Daniel J. Carlin, MD, is the founder and CEO of World Clinic, a global telemedicine practice based in Massachusetts. A patient of Carlin's was vacationing in the Azores when she developed a yeast infection. She did not speak Portuguese, nor did she know where to go for help. She contacted Carlin by satellite phone. He reviewed her record, interviewed her about her symptoms, and told her to check her e-mail in half an hour. In the meantime, he went to his database, located a pharmacy in her area with the appropriate medication in stock, prescribed it, and obtained directions from her hotel to the pharmacy, which he then e-mailed to her.
In another instance, Carlin downloaded from the Internet and e-mailed an anatomical drawing of the ear, along with instructions, to help a ship's captain perform a procedure on a crew member whose ear was badly infected.
"The trick is to identify the resources available and connect patients to those resources," he says.
Carlin is excited about the future of telemedicine.
"The universal language of medicine used to be Latin," he says. "The new universal language is binary. The Internet is going to have a bigger effect on medicine than Guttenburg's press," he proclaims.
There are two sides to telemedicine, he explains. "The first half of the equation is clinical telemedicine, which works where there is underserved or delayed access to medical care." Information is the other half of the equation. The Internet provides physicians and their patients with access to a tremendous volume of information.
At the cutting edge of telemedicine are devices that allow surgery to be performed at a distance. A renowned heart surgeon in the US, for example, could use Internet-controlled devices to operate robotic surgical equipment in Africa. While the practical application of this approach remains in the future, there have already been demonstration trials.
As patients use the Internet to find health and medical information, both Carlin and Linkous warn that consumers should be careful.
"You don't always know what you are getting," Linkous says. "There are no guidelines out there. Stick with information from trusted sources that are known entities." And share any information with your doctor before acting on it.
On the Internet, you can get prescriptions filled and even visit virtual doctors' offices; all you need is a credit card. But Linkous warns, "There is not enough being done yet to create standards and guidelines. This is an international issue that is still very much in the 'buyer beware' category. I personally wouldn't do it right now."
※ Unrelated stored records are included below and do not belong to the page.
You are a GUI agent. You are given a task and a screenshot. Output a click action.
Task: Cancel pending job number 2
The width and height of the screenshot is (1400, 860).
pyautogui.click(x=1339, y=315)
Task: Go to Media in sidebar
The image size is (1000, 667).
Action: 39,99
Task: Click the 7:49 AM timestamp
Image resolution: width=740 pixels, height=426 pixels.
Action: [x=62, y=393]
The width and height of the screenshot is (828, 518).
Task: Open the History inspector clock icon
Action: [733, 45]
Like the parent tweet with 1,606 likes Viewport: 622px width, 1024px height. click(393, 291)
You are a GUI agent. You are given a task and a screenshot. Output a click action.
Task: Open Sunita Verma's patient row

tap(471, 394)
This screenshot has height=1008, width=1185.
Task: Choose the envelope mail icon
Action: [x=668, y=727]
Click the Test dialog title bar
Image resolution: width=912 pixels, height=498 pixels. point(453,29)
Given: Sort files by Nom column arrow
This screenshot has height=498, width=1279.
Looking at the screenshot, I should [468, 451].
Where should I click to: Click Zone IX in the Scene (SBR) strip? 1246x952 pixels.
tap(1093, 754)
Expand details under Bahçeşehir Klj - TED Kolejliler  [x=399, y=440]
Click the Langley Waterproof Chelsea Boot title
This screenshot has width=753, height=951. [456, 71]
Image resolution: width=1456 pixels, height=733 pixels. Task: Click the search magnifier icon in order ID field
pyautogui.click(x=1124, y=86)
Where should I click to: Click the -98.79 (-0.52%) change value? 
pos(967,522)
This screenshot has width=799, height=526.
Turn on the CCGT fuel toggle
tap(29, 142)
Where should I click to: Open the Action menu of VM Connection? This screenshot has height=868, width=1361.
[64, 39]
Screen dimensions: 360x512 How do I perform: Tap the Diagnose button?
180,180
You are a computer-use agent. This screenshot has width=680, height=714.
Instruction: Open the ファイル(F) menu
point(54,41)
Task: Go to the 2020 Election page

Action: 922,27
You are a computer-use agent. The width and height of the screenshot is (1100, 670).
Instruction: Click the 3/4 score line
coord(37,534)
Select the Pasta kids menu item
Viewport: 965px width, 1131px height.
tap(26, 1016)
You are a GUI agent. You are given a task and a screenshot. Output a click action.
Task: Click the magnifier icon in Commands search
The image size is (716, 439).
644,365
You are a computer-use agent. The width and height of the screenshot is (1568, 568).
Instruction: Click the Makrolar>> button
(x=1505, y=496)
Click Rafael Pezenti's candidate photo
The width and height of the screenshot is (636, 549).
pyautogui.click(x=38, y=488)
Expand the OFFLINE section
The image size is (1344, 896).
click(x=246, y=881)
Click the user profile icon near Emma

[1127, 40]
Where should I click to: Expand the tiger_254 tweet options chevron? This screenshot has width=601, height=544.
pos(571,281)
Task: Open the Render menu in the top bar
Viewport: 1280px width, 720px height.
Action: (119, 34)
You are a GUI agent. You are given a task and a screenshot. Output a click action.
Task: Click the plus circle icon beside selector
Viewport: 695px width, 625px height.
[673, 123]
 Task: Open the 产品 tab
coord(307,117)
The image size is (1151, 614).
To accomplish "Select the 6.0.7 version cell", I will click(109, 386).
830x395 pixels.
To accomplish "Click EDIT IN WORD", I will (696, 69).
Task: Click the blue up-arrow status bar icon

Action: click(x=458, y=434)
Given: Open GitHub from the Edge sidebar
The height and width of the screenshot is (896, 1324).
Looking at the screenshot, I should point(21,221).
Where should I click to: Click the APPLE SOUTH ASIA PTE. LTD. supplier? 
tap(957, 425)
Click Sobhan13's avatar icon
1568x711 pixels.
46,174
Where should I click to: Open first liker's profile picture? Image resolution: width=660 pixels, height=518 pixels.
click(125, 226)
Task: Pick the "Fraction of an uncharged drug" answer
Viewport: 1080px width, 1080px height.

Carlin doesn't recommend seeking clinical care over the Internet in the US right now, unless it's an absolute emergency. He warns that consumers should not view Internet medicine as a way to avoid the hassle of medical appointments. For now, doctor's visits—no matter how inconvenient—are still a more established method of treatment than Internet medicine.
"Health care is not always convenient," he says. "You have to make the time."
"Telemedicine is going to fundamentally change the way medical care is delivered," says Linkous. "Patients love it, the cost savings have been significant, and its efficacy has been proven." But physicians, he says, are somewhat reluctant.
"Physicians who are late responders to the technology will start to be won over after they see just one benefit," says John A. Coller, MD, director of the Ambulatory Surgical Research Center and Telemedicine Initiative at the Lahey Clinic in Burlington, Massachusetts.
Conferences and seminars addressing telemedicine issues are being offered, and medical schools are beginning to address it in the classroom. Insurers will hop on the bandwagon when they see documented efficiencies that replace or displace other costs, says Coller.
As time goes on and the financial, legal, regulatory, and ethical wrinkles facing telemedicine are ironed out, Coller predicts that it will open up access to medical care and improve its efficiency.
Carlin goes a step further. "Telemedicine is going to be phenomenal on a global scale," he predicts. And if you're having trouble imagining the concept, remember that anesthesia was viewed as pretty radical for its day, too.